*PROBLEMS TO SOLVE*
a - In the post quoting the 1585 act against Jesuits and seminarists, how many months after the London proclamation does a subject raised in a Jesuit college or seminary overseas have to return to the realm?
b - Carry on the post about the 1585 act against Jesuits and seminarists, beginning right after its final sentence.

*DOCUMENT SEGMENT*
Tuesday, 15 June 2010

WHY THEY DIED (PART 3)

This part of the Act makes clear the dangers facing any layperson who dared to assist a priest in any way.

ACT AGAINST JESUITS AND SEMINARISTS (1585)

27 ELIZABETHM CAP 2

And every person which after the end of the same forty days, and after such time of departure as is before limited and appointed, shall wittingly and willingly receive, relieve, comfort, aid, or maintain any such Jesuit, seminary priest, or other priest, deacon, or religious or ecclesiastical person, as is aforesaid, being at liberty, or out of hold, knowing him to be a Jesuit, seminary priest, or other such priest, deacon, or religious or ecclesiastical person, as is aforesaid, shall also for such offence be adjudged a felon, without benefit of clergy, and suffer death, lose, and forfeit, as in case of one attainted of felony.

And be it further enacted by the authority aforesaid, if any of her majesty's subjects (not being a Jesuit, seminary priest, or other such priest, deacon, or religious or ecclesiastical person, as is before mentioned) now being, or which hereafter shall be of, or brought up in, any college of Jesuits, or seminary already erected or ordained, or hereafter to be erected or ordained, in the parts beyond the seas, or out of this realm in any foreign parts, shall not within six months next after proclamation in that behalf to be made in the city of London, under the great seal of England, return into this realm, and thereupon within two days next after such return, before the bishop of the diocese, or two justices of peace of the county where he shall arrive, submit himself to her majesty and her laws, and take the oath set forth by Act in the first year of her reign; that then every such person which shall otherwise return, come into, or be in this realm or any other her highness's dominions, for such offence of returning or being in this realm or any other her highness's dominions, without submission, as aforesaid, shall also be adjudged a traitor, and suffer, lose and forfeit, as in case of high treason.

*GIVEN INFORMATION*

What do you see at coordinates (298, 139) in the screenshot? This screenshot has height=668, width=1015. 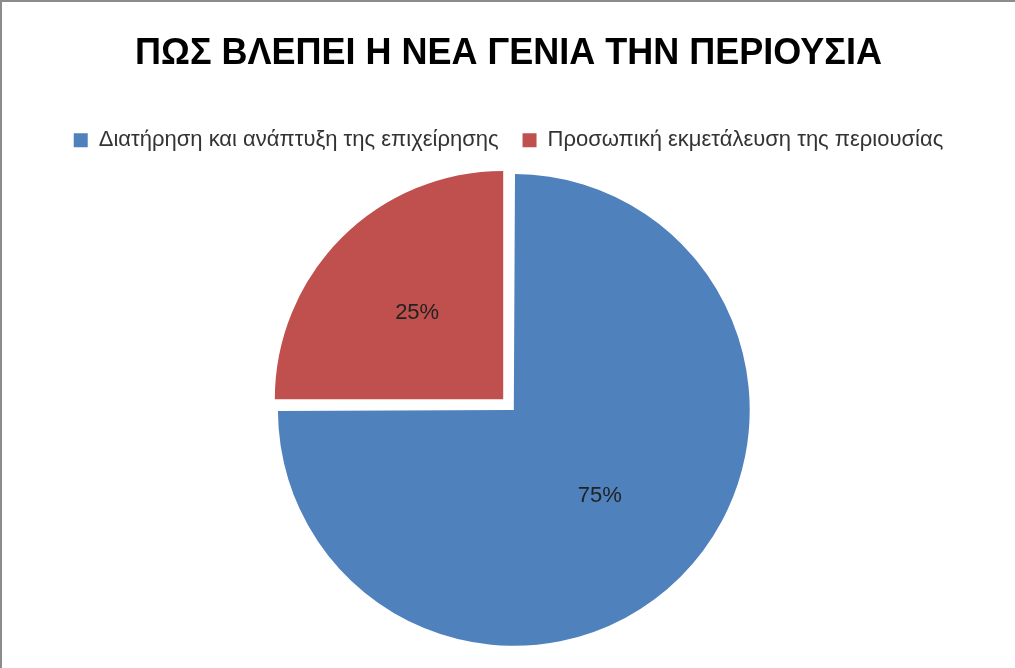 I see `legend-label: Διατήρηση και ανάπτυξη της επιχείρησης` at bounding box center [298, 139].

*TASK RESPONSES*
a - Six months.

b -
And be it further enacted by the authority aforesaid, if any person under her majesty's subjection or obedience shall at any time after the end of the said forty days, by way of exchange, or by any other shift, way, or means whatsoever, wittingly and willingly, either directly or indirectly, convey, deliver or send, or cause or procure to be conveyed or delivered, to be sent over the seas, or out of this realm, or out of any other her majesty's dominions or territories, into any foreign parts, or shall otherwise wittingly or willingly yield, give, or contribute any money or other relief to or for any Jesuit, seminary priest, or such other priest, deacon, or religious or ecclesiastical person, as is aforesaid, or to or for the maintenance or relief of any college of Jesuits, or seminary already erected or ordained, or hereafter to be erected or ordained, in any the parts beyond the seas, or out of this realm in any foreign parts, or of any person then being of or in any the same colleges or seminaries, and not returned into this realm with submission, as in this Act is expressed, and continuing in the same realm: that then every such person so offending, for the same offence shall incur the danger and penalty of a Praemunire, mentioned in the Statute of Praemunire, made in the sixteenth year of the reign of King Richard II.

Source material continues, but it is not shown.